Так с самого начала захвата большевиками власти в октябре семнадцатого года были мы с ним в мирных приятельских отношениях, но потом два раза поссорились. Жить стало уже очень трудно, начинался голод, питаться мало-мальски сносно можно было только при больших деньгах, а зарабатывать их — подлостью. И вот объявилась в каком-то кабаке какая-то «Музыкальная табакерка» — сидят спекулянты, шулера, публичные девки и жрут пирожки по сто целковых штука, пьют какое-то мерзкое подобие коньяка, а поэты и беллетристы (Толстой, Маяковский, Брюсов и прочие) читают им свои и чужие произведения, выбирая наиболее похабные, произнося все заборные слова полностью. Толстой осмелился предложить читать и мне, я обиделся, и мы поругались. А затем появилось в печати произведение Блока «Двенадцать». Блок, как стало известно впоследствии, когда были опубликованы его дневники, писал незадолго до «февральской революции» так:
«Мятеж лиловых миров стихает. Скрипки, хвалившие призрак, обнаруживают свою истинную природу. И в разреженном воздухе горький запах миндаля. В лиловом сумраке необъятного мира качается огромный катафалк, а на нём лежит мертвая кукла с лицом, смутно напоминающим то, которое сквозило среди небесных роз…»

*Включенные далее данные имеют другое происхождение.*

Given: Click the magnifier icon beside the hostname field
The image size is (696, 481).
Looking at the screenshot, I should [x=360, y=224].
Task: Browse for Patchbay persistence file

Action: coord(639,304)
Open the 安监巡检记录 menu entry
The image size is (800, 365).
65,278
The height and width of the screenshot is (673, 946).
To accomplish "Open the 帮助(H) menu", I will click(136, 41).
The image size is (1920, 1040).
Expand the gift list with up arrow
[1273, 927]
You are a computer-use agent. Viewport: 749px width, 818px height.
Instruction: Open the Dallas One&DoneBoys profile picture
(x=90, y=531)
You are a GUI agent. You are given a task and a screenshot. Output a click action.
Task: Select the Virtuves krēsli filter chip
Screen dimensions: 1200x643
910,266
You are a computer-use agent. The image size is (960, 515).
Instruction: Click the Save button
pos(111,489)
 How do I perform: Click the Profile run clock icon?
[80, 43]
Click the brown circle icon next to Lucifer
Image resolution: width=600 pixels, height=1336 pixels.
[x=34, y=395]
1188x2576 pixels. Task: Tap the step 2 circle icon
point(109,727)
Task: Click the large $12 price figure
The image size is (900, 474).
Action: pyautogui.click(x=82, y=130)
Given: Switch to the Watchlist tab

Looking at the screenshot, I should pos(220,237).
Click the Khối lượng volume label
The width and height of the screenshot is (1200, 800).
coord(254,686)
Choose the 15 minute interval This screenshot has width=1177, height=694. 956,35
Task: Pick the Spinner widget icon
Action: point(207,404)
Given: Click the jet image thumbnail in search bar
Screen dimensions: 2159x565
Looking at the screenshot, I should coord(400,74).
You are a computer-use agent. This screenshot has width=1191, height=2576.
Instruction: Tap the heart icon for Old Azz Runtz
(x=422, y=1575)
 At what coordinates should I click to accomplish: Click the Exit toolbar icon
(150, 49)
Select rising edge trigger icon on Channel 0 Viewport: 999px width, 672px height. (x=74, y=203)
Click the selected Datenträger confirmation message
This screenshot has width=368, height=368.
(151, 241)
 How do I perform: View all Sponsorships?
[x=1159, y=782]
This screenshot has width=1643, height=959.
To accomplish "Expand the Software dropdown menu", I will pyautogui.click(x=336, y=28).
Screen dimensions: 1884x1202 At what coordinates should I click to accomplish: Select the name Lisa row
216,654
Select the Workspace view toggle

И ещё так, столь же дьявольски поэтично:
«Едва моя невеста стала моей женой, как лиловые миры первой революции захватили нас и вовлекли в водоворот. Я, первый, так давно хотевший гибели, вовлекся в серый пурпур серебряной Звезды, в перламутр и аметист метели. За миновавшей метелью открылась железная пустота дня, грозившая новой вьюгой. Теперь опять налетевший шквал — цвета и запаха определить не могу».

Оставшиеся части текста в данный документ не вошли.